Weekly Brief: GM Bets Big on EV Revolution

General Motors will invest $27Bn in electric vehicles by 2025, CEO Mary Barra announced last week.

The carmaker will use that investment to rapidly expand its EV offerings in the coming years. Barra said that her company will introduce EVs at every price point, from high-volume entries below $35,000 to luxury vehicles like the $80,000, 1,000-horsepower GMC Hummer EV due out in 2022.

GM plans to bring 30 new EVs to market in total by 2025 and will hire 3,000 employees with expertise in software and coding by early 2021 to make this possible. With its investment, GM has cruised past a critical inflection point. It now will invest more in EVs than in gasoline and diesel vehicles. That’s a first in the carmaker’s history. The only other major American carmaker that can claim that is Tesla.

Speaking of Tesla, GM clearly has its sights set on dethroning its rival by 2025 as the largest EV manufacturer in America. In 2019 Tesla sold 381,190 EVs, nearly twice as many as GM’s 211,587. It would be an impressive feat to make up that much ground in five years but Barra says her company is eager to become the leader in EV market share by 2025.

GM’s billions of investment is not without risk. When you look at the car market as a whole, EV market share grew by only 0.2% between March 2018 and March 2019, from a measly 1.6% of all vehicle sales in 2018 to an only slightly less measly 1.8% in 2019. GM sold nearly 2,887,046 vehicles in total in 2019, only 7% of total sales, yet it’s now investing more in those EVs than in gas or diesel.

Ever since 2016 GM has been determined to refashion itself as a mobility company of the future. That’s included its push toward EVs and into self-driving cars with the acquisition of Cruise. If the automotive future is autonomous and electric, GM wants to ride on the leading edge of that revolution, or better yet drive the change itself.

Last week the National Highway Transportation Safety Administration (NHTSA) announced that it’s ready to start the process of introducing federal self-driving car regulations. This is something that safety advocates and autonomous vehicle companies like Waymo and Cruise have advocated for years because it will help establish a framework for how AVs should operate in society and what standards they should be held to, which in turn could help foster greater public trust.
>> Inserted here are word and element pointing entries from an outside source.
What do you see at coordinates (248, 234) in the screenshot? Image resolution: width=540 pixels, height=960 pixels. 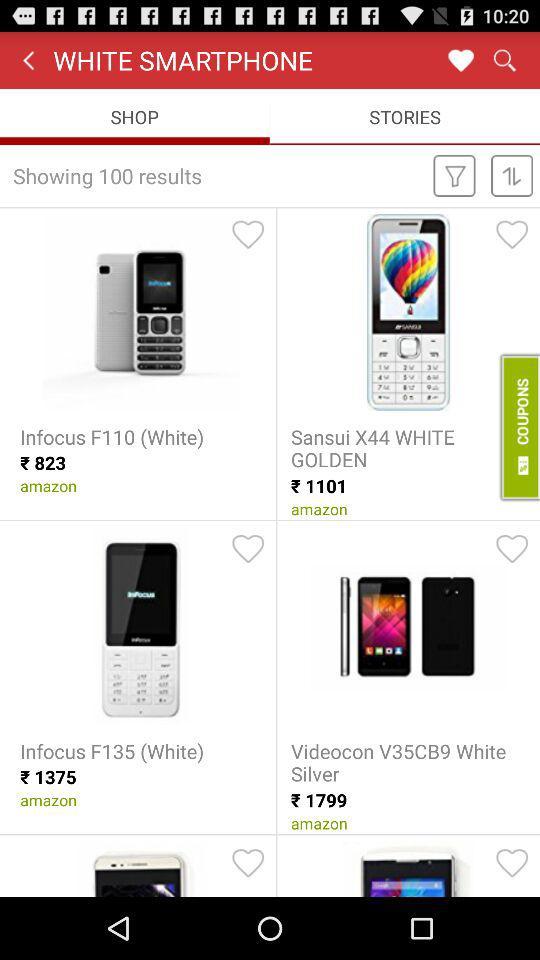 I see `he can activate the simple voice command` at bounding box center [248, 234].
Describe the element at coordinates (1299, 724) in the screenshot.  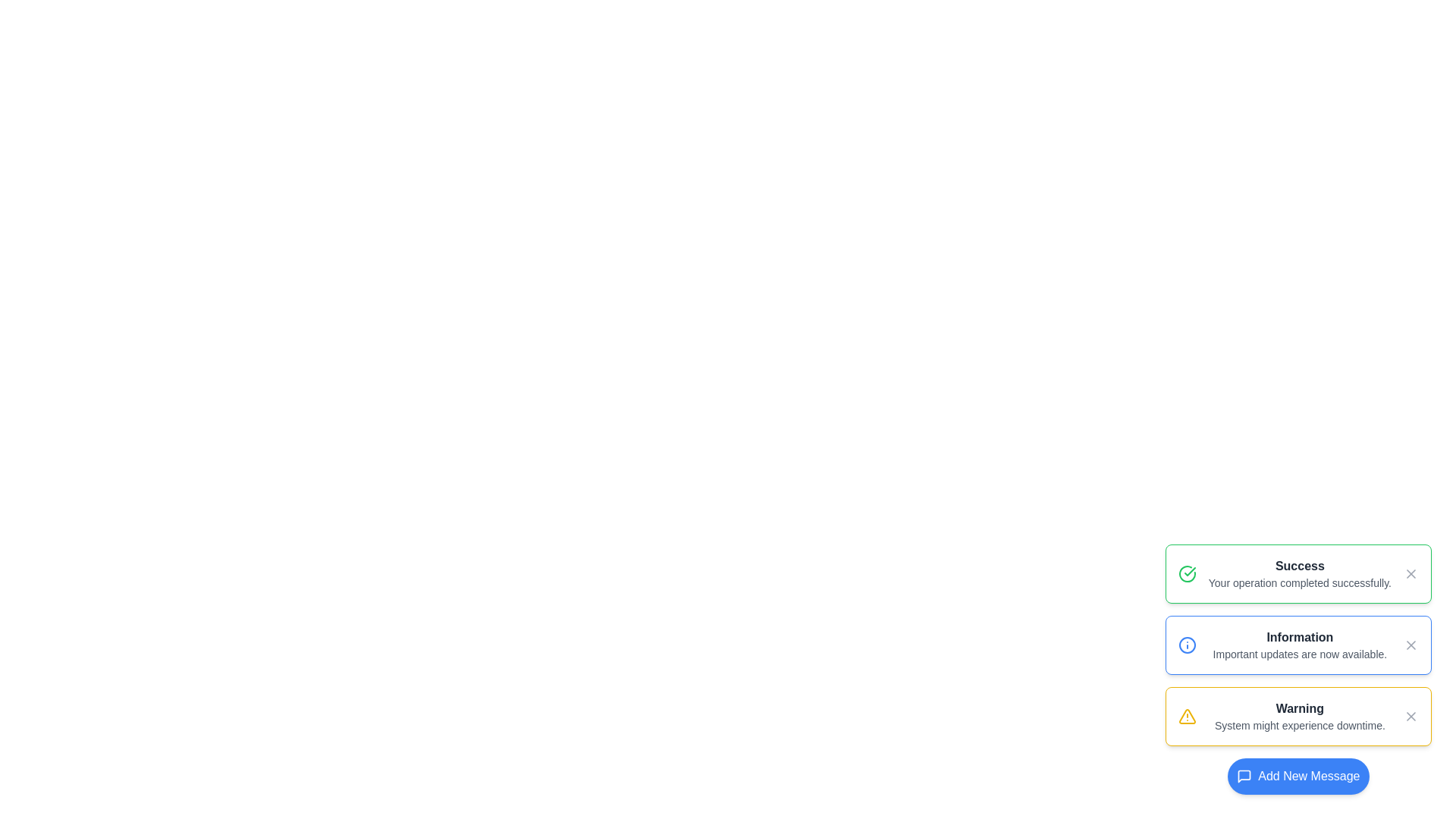
I see `the text label that reads 'System might experience downtime', which is styled in small gray font and is located under the 'Warning' label` at that location.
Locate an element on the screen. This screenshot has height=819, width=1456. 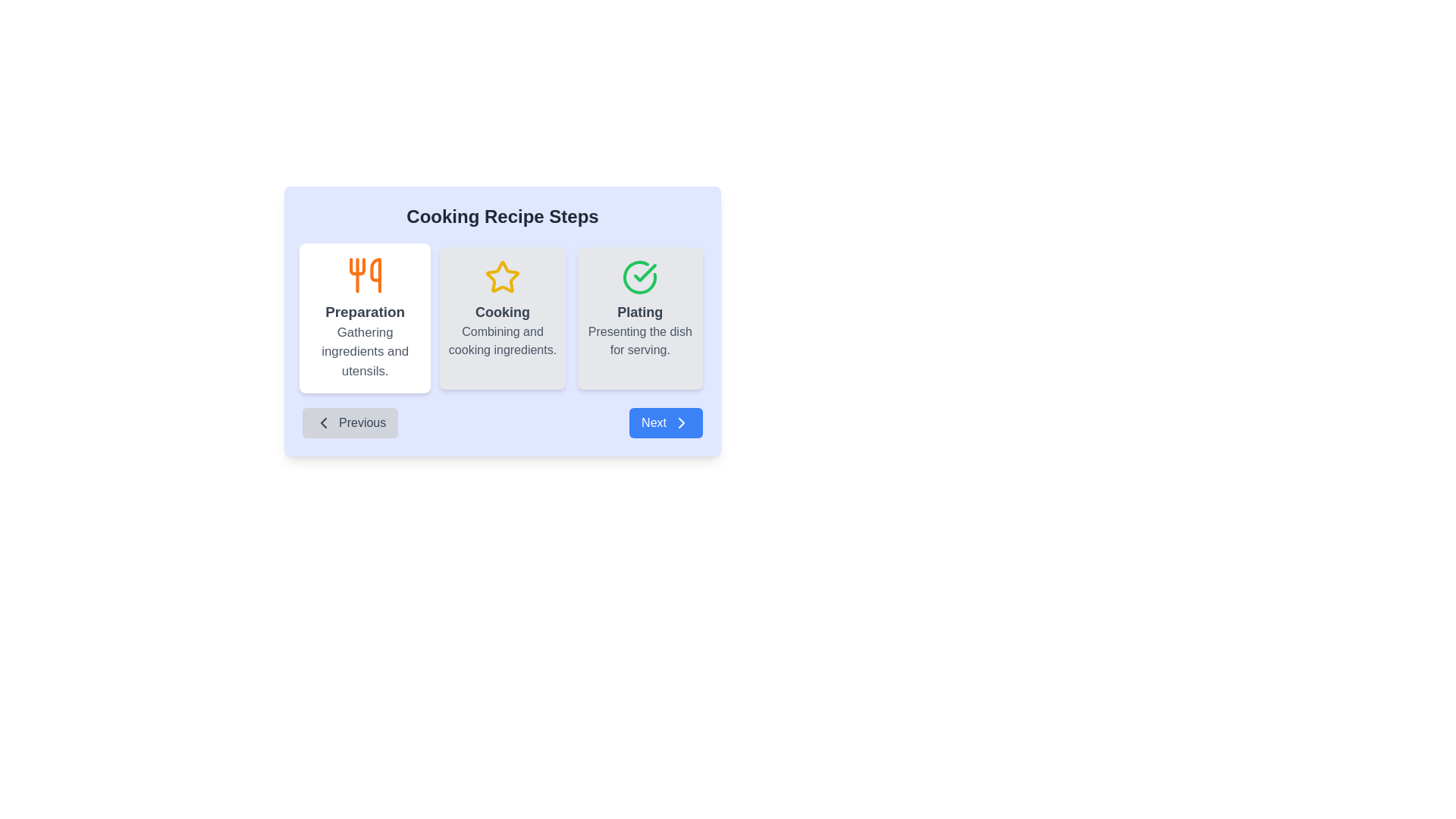
the Informational Card representing the 'Plating' step in the progress flow of the Cooking Recipe Steps is located at coordinates (640, 318).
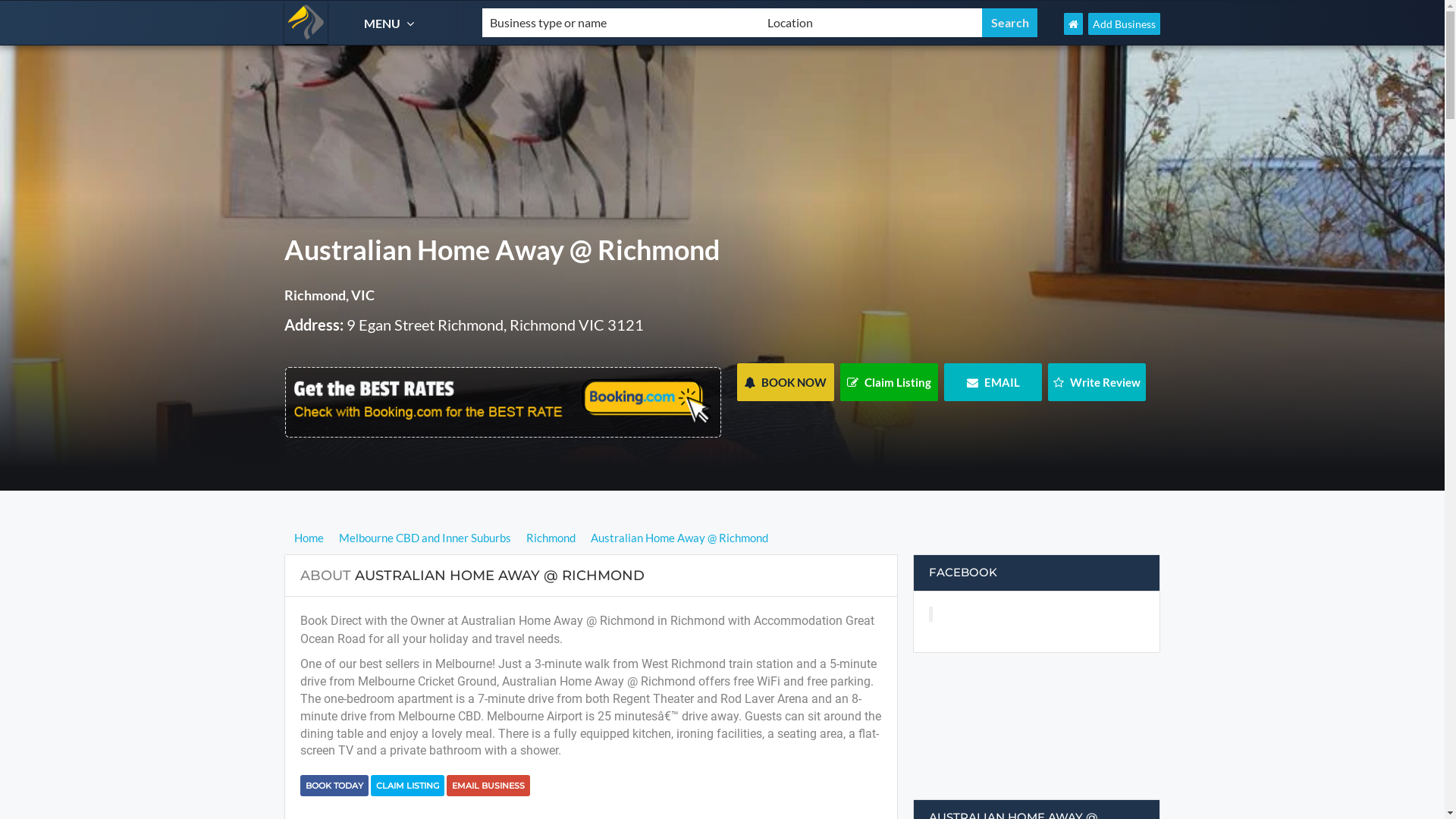 This screenshot has height=819, width=1456. Describe the element at coordinates (943, 381) in the screenshot. I see `' EMAIL'` at that location.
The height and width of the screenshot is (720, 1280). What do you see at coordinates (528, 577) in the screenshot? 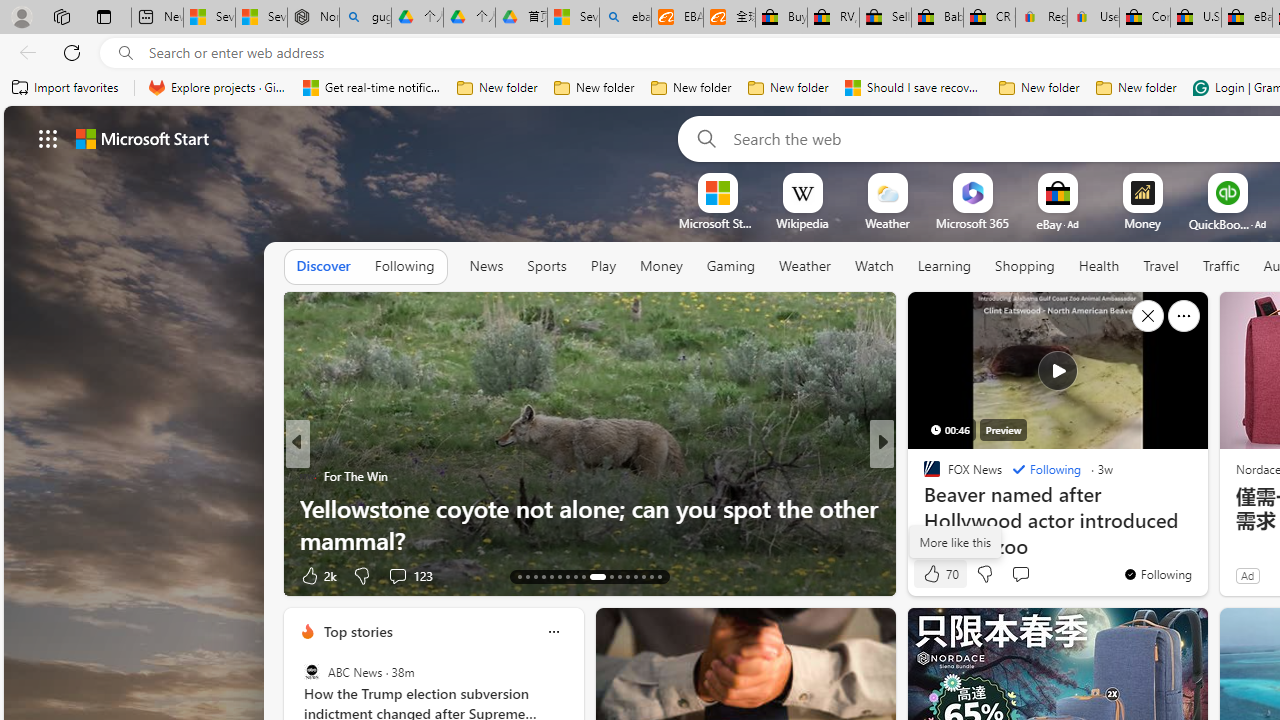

To be clear, NHTSA isn’t ready to unveil new regulations yet. Instead, as a first step, it’s asking the public to comment on framework principles. That’s like asking lawmakers to pontificate on health care or immigration. You’ll get lots of answers but that doesn’t mean you’re anywhere close to legislation. Still, it’s nice to hear NHTSA acknowledge that it’s time to stop applying old Federal Motor Vehicle Safety Standards to a whole new paradigm. Instead, a new governmental safety framework tailored to AVs and autonomous driving systems is required. Once we have one, it could expedite the AV revolution, which in turn could power the EV revolution, since most AVs are EVs as well. That is music to GM’s ears.